Here’s hoping that Georgia legislators will soon give it a lengthier review and stop it from going further.
These days, there seems to be an overabundance of guys like Franklin and Loudermilk, who push the legislative envelope to inflict their vision on women. (Here, just for fun, I’m making them so tiny you can barely see their ties.)

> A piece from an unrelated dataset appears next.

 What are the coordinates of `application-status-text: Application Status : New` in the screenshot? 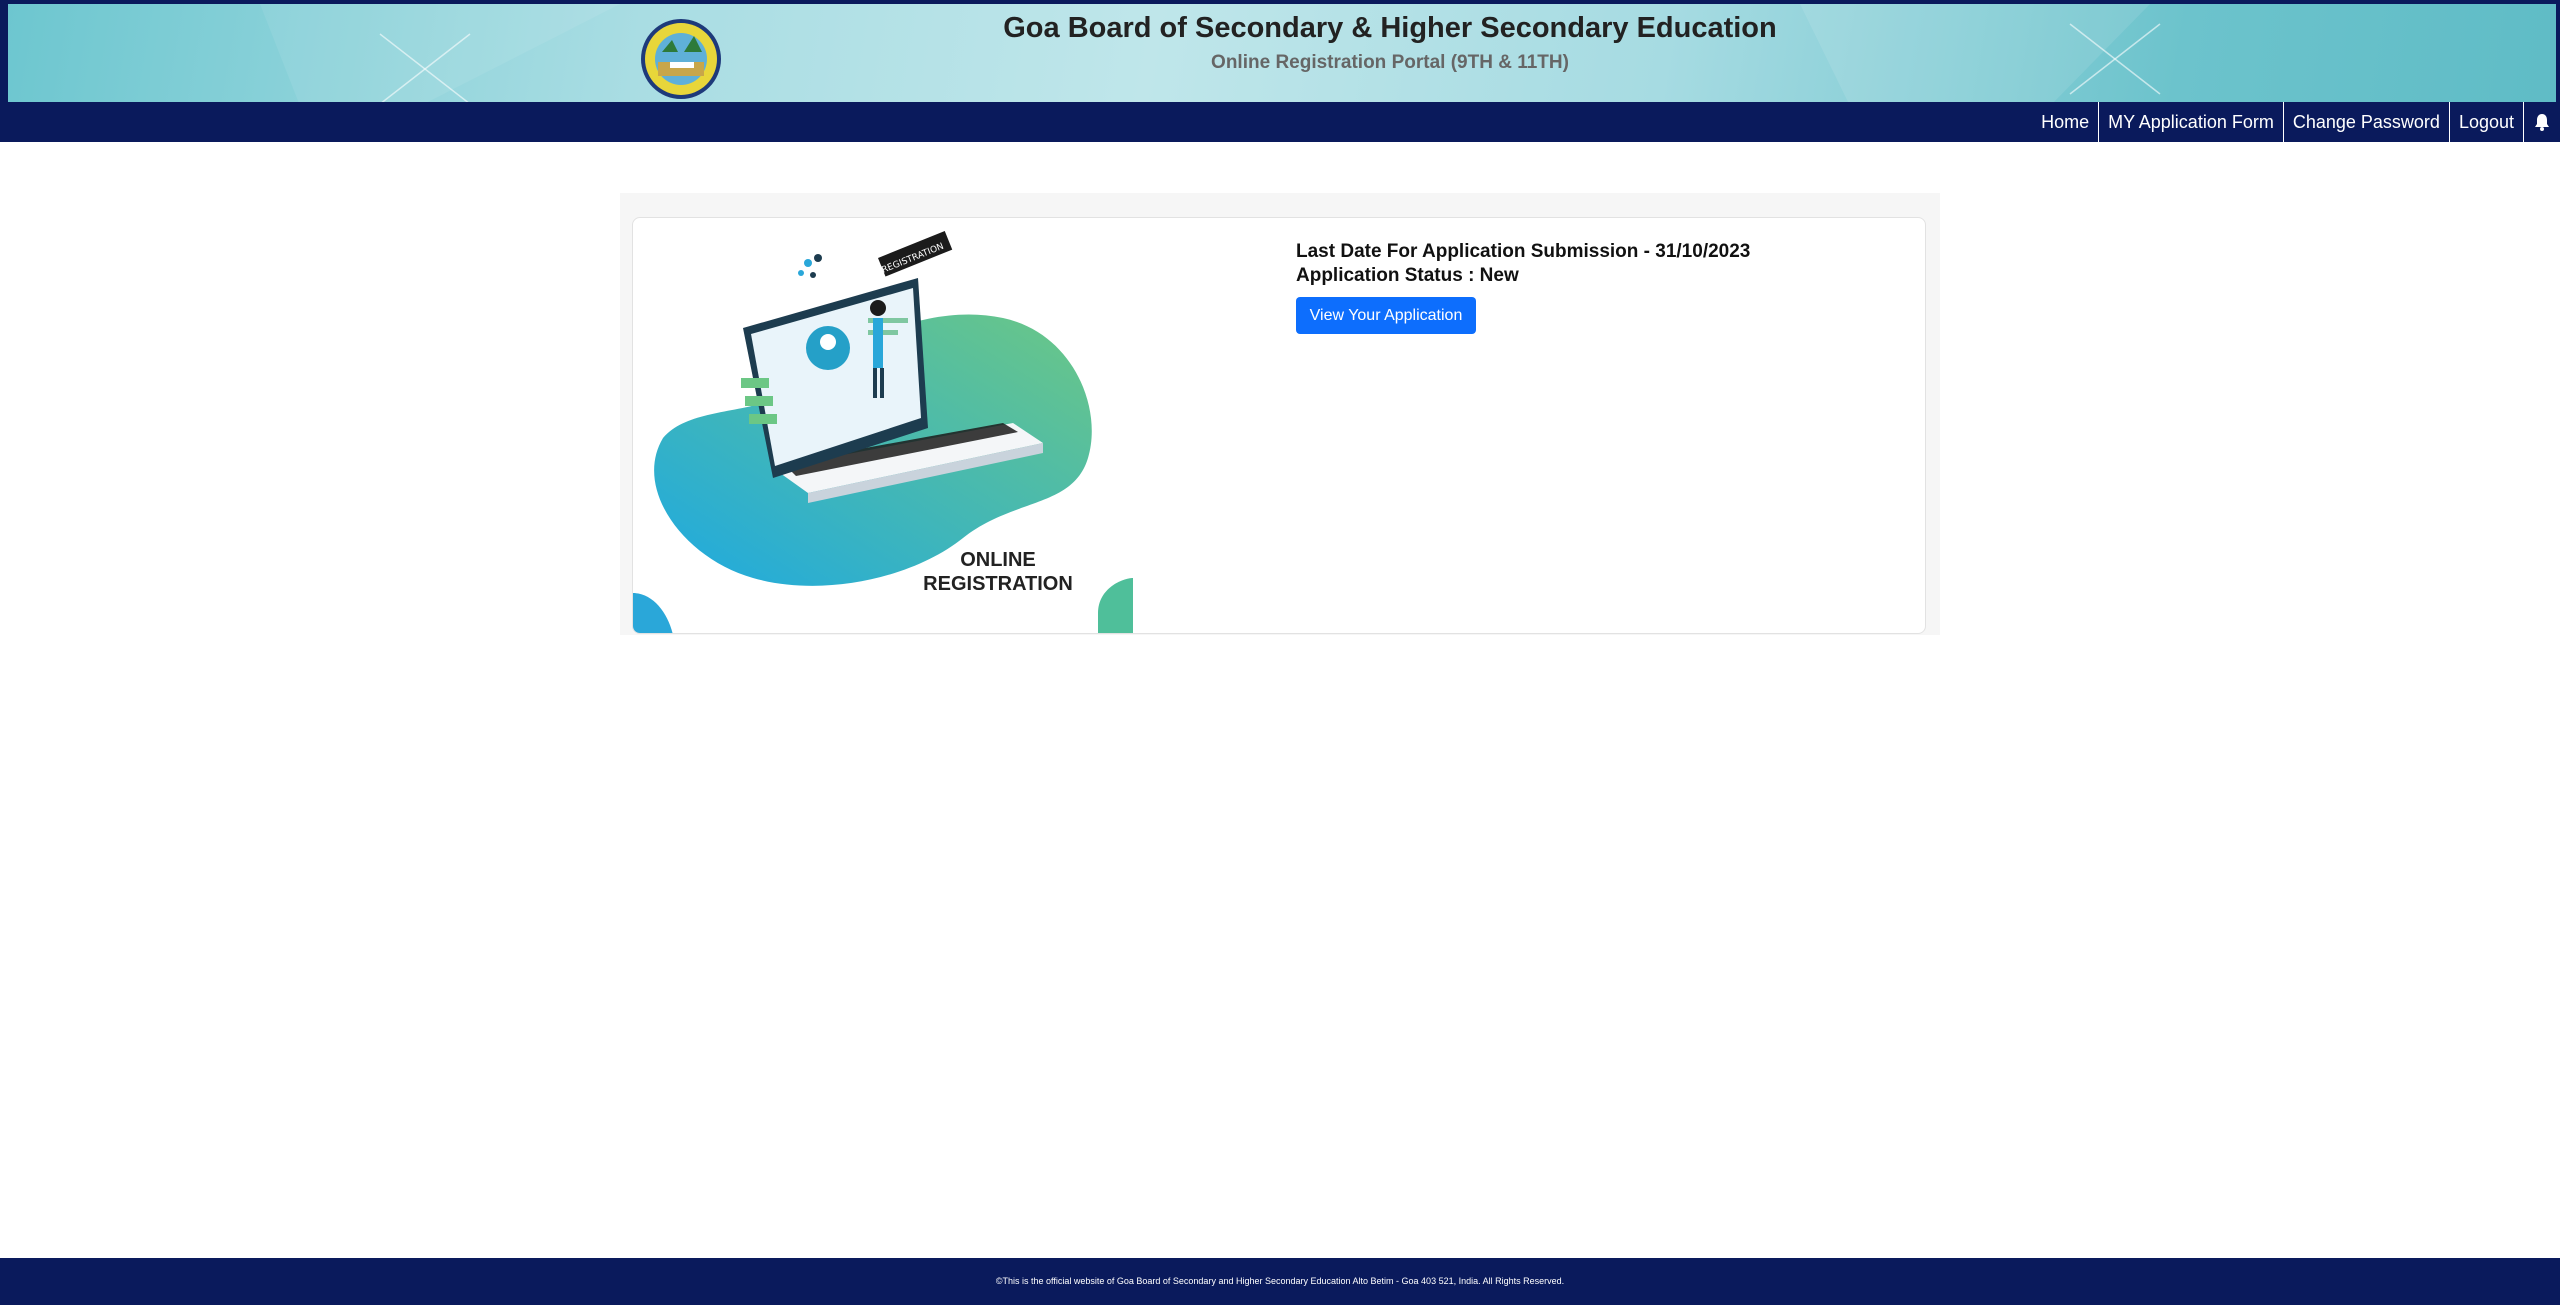 It's located at (1408, 276).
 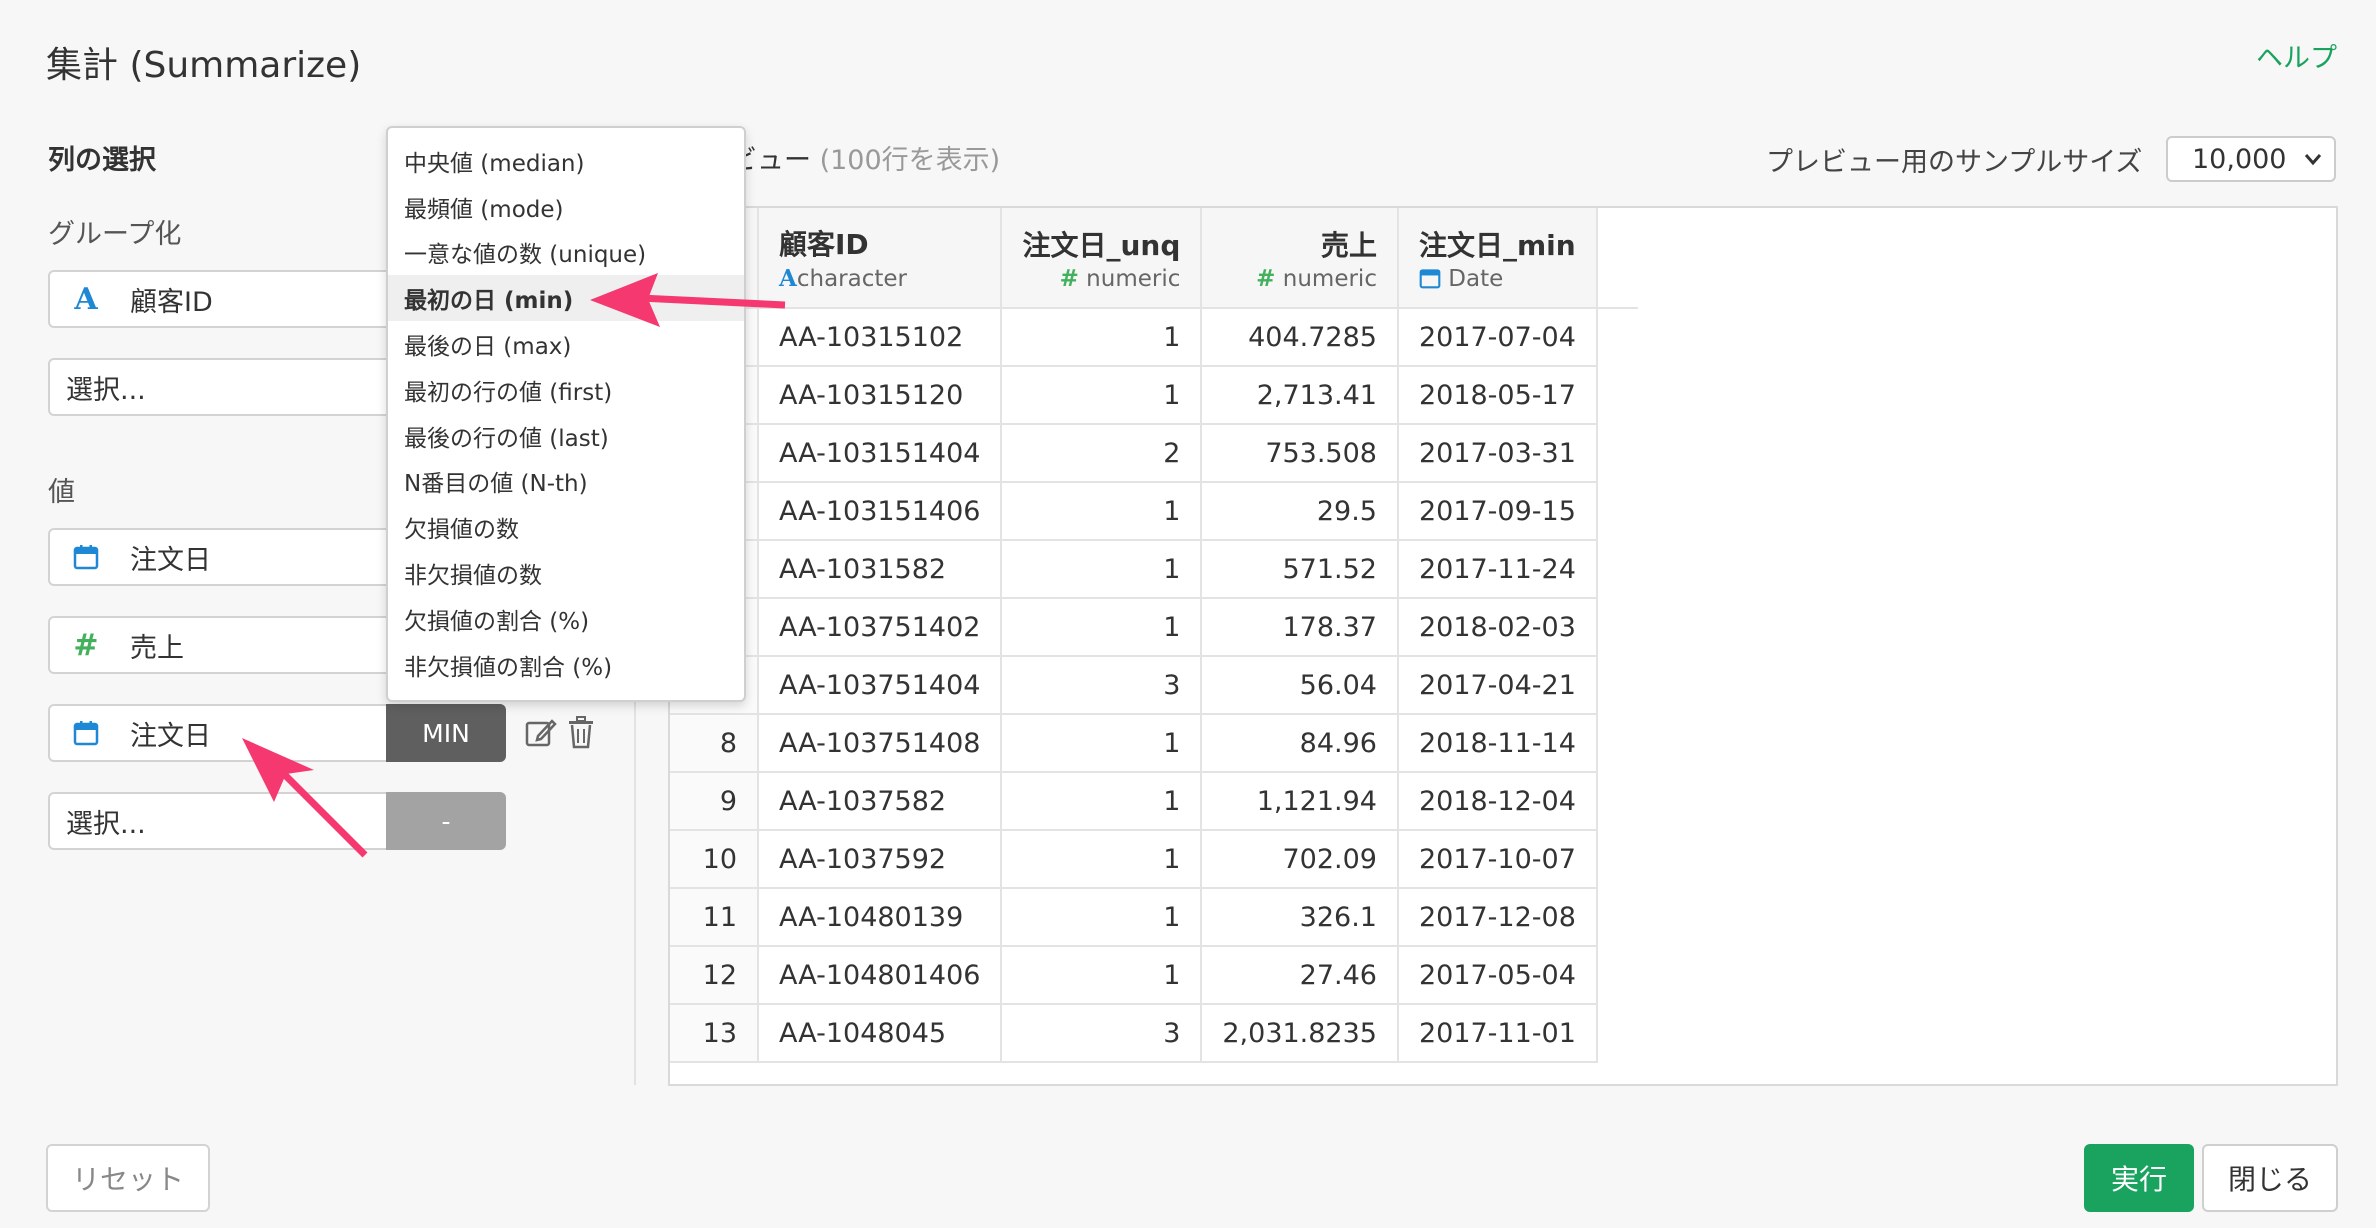 I want to click on order-date-min-cell: 2018-12-04, so click(x=1498, y=802).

But, over the past weeks, I’ve also been watching amazing legislators push back against this wave of extremists. So, since this is my last post on the subject for now, I want to end by recognizing just a few: Texas Representative Sheila Jackson Lee, who challenged Arizona Representative Trent Frank’s statement that pro-choice legislators support “killing children;” Wisconsin Democrat Gwen Moore, who testified about becoming a mother at 18; and California’s Jacky Speier, who spoke about the end of her own pregnancy.
There are, thankfully, many more, including some who will surely fight back in this afternoon’s hearing on the Smith and Pitts bills in the House Ways and Means Committee. So, to them, Stacey Abrams and everyone else taking on the wackos for the rest of us, thanks. And happy crossover day!